Now I make my fair share of draft mistakes too, but here were some guys that I was hoping for with the Wilson pick, and then screaming about immediately after the pick: Lavonte David (I thought he was a late 1st rd guy and couldn't believe he was available!), Vinny Curry (there was chatter that the Pats could take him in the 1st), Ryan Broyles (didn't pan out due to knee injuries), Zach Brown, Casey Heyward (bloodlines that BB loves), Jared Crick, Kirk Cousins (thought he would be the heir-apparent to TB)...
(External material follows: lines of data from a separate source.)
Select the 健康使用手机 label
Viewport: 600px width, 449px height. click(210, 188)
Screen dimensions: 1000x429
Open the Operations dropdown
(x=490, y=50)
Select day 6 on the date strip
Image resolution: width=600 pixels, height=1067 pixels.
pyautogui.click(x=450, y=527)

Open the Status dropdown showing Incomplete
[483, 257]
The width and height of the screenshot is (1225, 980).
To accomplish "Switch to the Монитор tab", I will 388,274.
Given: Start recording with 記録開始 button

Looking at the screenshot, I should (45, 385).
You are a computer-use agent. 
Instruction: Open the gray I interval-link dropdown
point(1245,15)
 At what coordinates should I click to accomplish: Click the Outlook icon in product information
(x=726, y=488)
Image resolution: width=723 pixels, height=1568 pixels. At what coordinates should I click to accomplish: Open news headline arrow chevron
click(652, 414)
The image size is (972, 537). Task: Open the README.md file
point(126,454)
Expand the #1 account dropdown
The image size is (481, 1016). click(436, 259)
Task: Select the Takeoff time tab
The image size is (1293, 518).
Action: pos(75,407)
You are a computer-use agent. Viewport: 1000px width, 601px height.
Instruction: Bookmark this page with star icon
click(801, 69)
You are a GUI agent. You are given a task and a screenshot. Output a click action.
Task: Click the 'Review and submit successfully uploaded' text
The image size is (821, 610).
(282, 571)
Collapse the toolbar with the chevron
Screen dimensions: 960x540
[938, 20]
My favorite player in the last draft was Tyler Lockett, but instead the Pats took _another _7th rd/UDFA rated safety in the 2nd, Jordan Richards. 

Anywho, I hated the Lafell signing and I'm glad he's gone. Loved the Scott Chandler signing, but wow what a bust... glad he's gone. They need a 3rd CB, a good 2nd WR, and 5 OL.

Probably no more holes than any other team, but damn Elway knew how to stack the deck to get a win before your QB retires (kind of like he has some experience in this area?). Whereas, BB has a team full of Average Joes (big FA signing so far is another dedicated special teamer). 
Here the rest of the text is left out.